To further the idea of sustainability, adidas has partnered with Greensole, an Indian NGO providing a unique solution of upcycling old and discarded footwear into a comfortable and lightweight slipper.
adidas has always been at the forefront of impacting lives through their core belief, ‘Through Sport, We Have The Power To Change Lives’. With this partnership, they are living this belief and implementing this unique collaboration of upcycling used/discarded pair of shoes.
Neelendra Singh, Managing Director, adidas India said, “Through sports, we have the ‘power to change lives’ is not only our core belief; it is our purpose and why we do what we do. As a global brand, we work to inspire and enable people to harness the power of sport in their lives. As one of the few companies, we also integrate sustainability into our business model by taking sustainability to the product level. By partnering with Greensole, we upcycle old/discarded shoes into slippers at a minimum cost and provide them to underprivileged children in rural areas who walk to school bare feet.”
adidas has been associated with Greensole since Dec 2016 and has carried out a few donation drives of upcycled footwear.

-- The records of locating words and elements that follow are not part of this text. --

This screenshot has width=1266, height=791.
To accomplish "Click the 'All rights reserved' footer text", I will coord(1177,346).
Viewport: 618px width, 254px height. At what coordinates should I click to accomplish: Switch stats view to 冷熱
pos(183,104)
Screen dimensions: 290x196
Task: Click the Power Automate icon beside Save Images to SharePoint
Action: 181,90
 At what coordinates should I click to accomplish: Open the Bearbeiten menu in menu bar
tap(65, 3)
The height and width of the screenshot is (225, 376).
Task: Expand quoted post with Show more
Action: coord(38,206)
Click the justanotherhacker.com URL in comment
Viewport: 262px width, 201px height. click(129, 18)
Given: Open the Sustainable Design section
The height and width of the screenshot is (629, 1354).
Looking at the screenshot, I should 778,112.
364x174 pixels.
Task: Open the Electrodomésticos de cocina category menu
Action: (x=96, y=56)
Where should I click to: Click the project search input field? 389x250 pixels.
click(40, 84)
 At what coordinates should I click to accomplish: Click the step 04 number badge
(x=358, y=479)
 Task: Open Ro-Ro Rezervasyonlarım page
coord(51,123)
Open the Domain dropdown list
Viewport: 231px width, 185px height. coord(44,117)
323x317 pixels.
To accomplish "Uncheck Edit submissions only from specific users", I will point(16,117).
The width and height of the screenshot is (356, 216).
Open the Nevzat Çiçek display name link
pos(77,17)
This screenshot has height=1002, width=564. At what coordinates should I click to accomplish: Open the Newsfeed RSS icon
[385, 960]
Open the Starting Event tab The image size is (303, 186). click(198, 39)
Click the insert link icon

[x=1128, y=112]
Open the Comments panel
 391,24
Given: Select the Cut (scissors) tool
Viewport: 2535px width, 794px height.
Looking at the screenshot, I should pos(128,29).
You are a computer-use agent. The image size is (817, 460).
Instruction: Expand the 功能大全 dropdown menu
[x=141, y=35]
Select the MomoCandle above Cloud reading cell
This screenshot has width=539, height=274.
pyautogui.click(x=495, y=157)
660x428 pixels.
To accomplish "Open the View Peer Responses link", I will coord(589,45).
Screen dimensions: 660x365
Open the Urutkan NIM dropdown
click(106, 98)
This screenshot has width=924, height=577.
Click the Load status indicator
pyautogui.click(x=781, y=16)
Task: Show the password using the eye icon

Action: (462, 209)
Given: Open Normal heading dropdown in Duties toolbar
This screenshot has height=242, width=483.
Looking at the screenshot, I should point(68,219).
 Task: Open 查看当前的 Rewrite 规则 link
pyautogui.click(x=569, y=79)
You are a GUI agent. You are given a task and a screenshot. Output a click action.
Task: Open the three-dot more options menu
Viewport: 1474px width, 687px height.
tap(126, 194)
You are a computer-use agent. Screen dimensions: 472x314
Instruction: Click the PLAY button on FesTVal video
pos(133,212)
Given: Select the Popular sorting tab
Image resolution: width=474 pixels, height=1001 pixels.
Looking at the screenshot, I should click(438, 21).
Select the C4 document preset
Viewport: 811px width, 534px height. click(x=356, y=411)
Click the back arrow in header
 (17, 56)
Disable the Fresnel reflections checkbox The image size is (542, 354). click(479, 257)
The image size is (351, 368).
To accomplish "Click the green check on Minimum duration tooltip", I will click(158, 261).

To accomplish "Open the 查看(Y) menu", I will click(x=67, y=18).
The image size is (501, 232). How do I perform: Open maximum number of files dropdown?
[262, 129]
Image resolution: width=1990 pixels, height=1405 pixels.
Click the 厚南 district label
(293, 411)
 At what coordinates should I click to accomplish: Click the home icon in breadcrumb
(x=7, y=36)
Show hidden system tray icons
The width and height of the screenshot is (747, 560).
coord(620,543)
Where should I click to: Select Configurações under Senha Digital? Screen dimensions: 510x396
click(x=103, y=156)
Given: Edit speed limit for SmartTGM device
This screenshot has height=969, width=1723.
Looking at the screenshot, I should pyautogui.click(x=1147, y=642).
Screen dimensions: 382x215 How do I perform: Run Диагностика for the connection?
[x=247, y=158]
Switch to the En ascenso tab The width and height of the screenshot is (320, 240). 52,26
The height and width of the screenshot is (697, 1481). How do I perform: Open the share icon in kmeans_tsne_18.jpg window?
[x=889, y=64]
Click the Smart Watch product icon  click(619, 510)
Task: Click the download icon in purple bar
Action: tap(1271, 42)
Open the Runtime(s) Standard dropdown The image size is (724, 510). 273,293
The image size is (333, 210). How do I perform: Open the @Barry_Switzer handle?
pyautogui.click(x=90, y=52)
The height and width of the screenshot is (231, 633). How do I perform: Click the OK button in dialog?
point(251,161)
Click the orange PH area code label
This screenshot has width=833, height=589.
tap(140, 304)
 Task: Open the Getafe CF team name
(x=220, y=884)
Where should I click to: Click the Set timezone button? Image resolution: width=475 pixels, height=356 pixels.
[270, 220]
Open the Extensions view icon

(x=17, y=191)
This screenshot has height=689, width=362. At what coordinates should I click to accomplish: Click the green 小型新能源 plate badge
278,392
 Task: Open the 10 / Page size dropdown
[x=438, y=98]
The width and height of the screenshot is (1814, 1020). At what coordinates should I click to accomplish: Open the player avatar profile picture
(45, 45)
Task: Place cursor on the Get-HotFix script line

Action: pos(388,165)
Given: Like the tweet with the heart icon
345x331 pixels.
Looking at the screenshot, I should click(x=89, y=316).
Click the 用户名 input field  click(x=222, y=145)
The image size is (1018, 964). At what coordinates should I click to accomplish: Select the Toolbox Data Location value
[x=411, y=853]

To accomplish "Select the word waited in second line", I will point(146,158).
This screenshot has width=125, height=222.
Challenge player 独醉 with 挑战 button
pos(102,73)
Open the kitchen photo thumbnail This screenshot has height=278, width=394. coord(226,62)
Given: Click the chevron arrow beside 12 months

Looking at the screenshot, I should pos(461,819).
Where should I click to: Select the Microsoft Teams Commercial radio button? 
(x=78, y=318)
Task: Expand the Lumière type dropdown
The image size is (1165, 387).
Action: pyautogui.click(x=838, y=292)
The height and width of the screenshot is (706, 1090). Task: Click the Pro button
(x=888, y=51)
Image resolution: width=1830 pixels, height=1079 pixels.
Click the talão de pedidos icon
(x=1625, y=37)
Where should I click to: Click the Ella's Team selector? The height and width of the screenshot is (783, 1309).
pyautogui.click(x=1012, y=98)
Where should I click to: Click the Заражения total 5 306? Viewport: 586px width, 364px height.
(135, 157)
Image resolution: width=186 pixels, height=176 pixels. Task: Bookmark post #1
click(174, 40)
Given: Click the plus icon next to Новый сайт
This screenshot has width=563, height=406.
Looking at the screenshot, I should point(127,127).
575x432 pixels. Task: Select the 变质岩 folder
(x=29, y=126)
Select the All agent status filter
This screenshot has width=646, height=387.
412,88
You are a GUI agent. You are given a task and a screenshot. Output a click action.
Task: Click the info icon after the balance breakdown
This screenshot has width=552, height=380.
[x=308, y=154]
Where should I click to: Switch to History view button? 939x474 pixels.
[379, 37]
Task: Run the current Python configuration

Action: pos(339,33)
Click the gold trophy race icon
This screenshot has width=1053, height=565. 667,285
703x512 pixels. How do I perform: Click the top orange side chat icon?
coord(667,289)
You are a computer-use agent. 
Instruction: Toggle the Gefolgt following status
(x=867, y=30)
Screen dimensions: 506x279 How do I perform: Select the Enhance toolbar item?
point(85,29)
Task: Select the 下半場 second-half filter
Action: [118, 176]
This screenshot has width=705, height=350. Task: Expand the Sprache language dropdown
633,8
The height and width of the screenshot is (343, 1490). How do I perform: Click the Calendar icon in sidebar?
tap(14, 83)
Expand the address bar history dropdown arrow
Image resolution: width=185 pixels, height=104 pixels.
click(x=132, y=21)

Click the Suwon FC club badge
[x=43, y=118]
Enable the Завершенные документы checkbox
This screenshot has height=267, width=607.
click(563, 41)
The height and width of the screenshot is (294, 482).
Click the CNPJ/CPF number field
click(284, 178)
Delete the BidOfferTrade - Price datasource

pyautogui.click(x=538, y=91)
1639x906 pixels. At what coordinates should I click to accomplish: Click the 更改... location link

Shriyans Bhandari, Co-founder of Greensole, on announcing this partnership said, “Greensole is investing in design and R&D to ensure each part of the shoe, and not just the sole or insole is upcycled/recycled. To partner with a brand like adidas reinforces the fact that there is a lot of work that needs to be undertaken in the field of sustainability, and global brands can help address these concerns at a larger level, thereby influencing the masses to contribute to Mother Nature.”
The association’s main target is to reach underprivileged school kids from Class I to X, in tribal areas across the country – from Jawhar in Maharashtra to Daringbadi village in Odisha, and from Nizamabad in Telangana to Prayagraj in Uttar Pradesh – where owning a single pair of basic footwear is considered to be a luxury.